We might have a better standard of living than someone in India, a country where nearly 30% of the population currently lives in poverty. Thats nearly 400 million people or MORE than the US’s entire population!!!! How is that comparison relevant? Don’t we measure up to the Canadians, British, French, Swiss, Australian, German or Japanese that we have to resort to comparing ourselves to countries that were either socialist or communist-dictatorships for the past several decades. (Incidentally, India has the only democratically elected communist-party in the world).
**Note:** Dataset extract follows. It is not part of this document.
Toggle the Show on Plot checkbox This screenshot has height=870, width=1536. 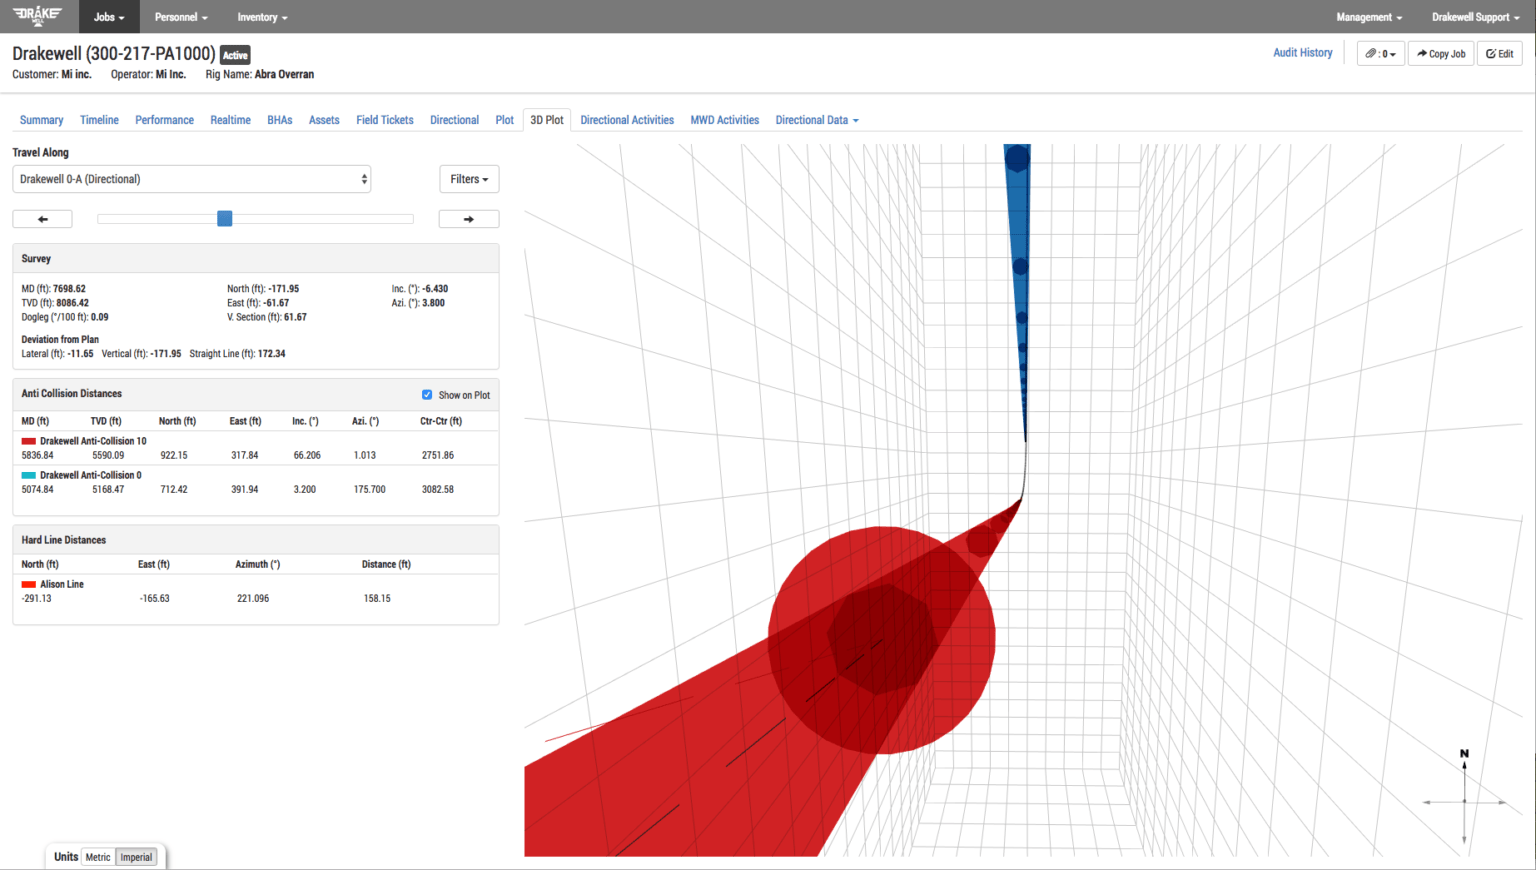point(427,395)
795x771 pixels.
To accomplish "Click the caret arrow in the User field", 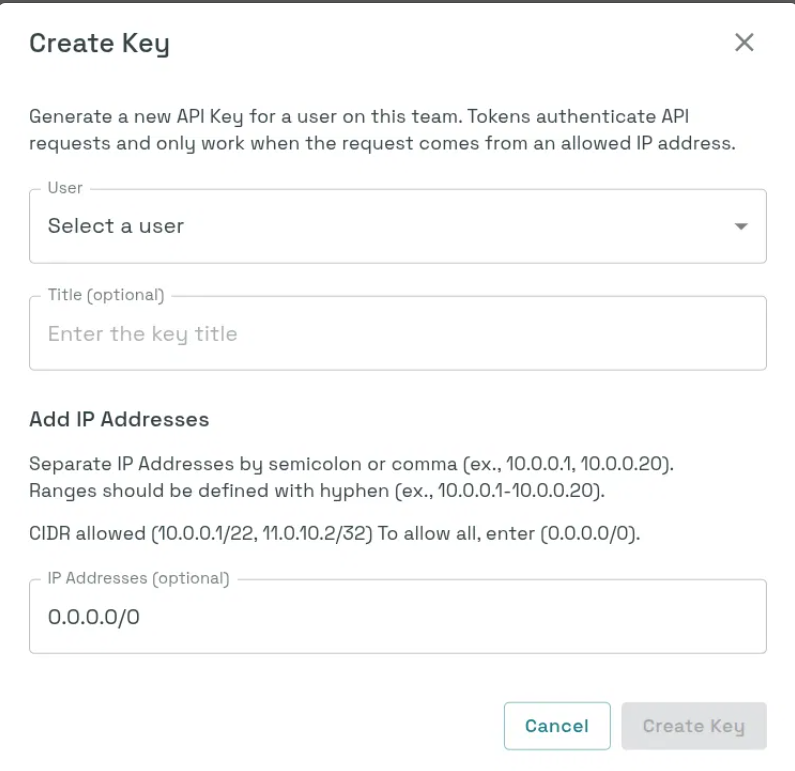I will click(741, 226).
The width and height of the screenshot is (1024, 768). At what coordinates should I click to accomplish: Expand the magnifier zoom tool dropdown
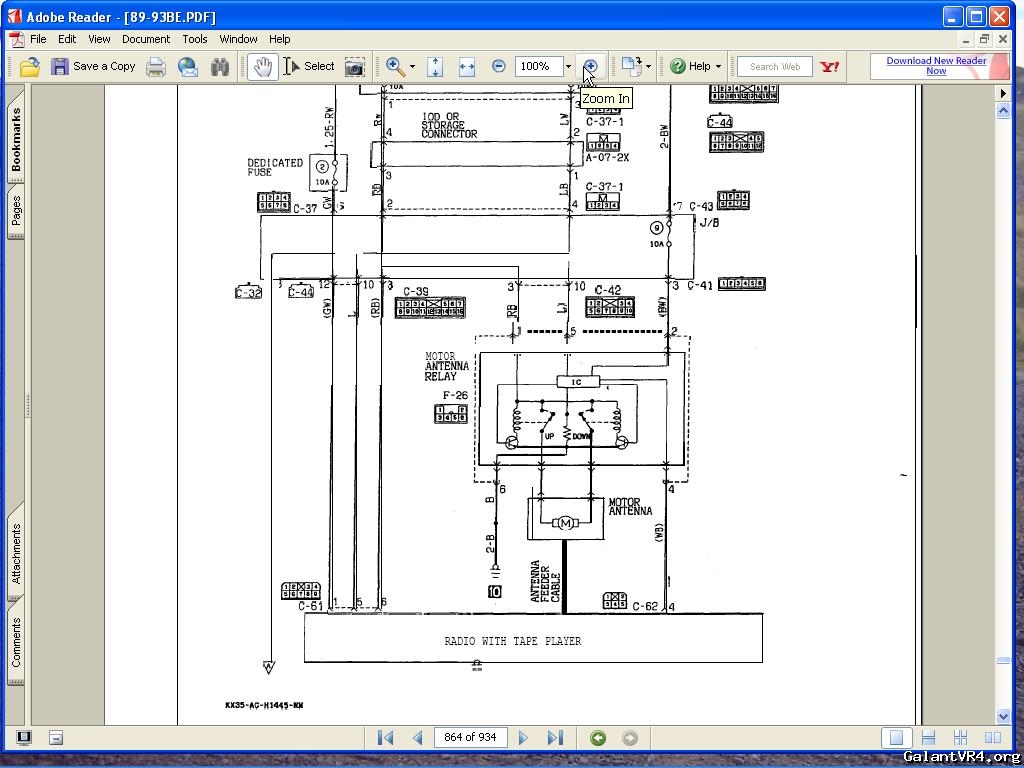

Also, I would be highly skeptical of anything the Federal Reserve publishes. Their assertion that the average person spends 18% of their income of housing sounds too small. I think the average person in the US spends about 25-30% on housing (although houses have become bigger and much more comfortable from 1901!).
And another factor to consider is that the average family had only 1 working member in 1901 – the male head of household.
Today you have most family with 2 income earners. So two people are now working, but they’re not living twice as well.
That doesn’t sound like an improvement to me.
However, I do agree on thing, we most undoubted have a better standard of living of anyone who lived in 1901, even maybe robber barons. But I don’t think we’re living better than ever before.
I think the late 1950s was when Americans were the richest. That was when we had a lot of manufacturing jobs and the government wasn’t wasting money on fighting wars in remote places. And the dollar was backed by a precious metal, not just an empty promise.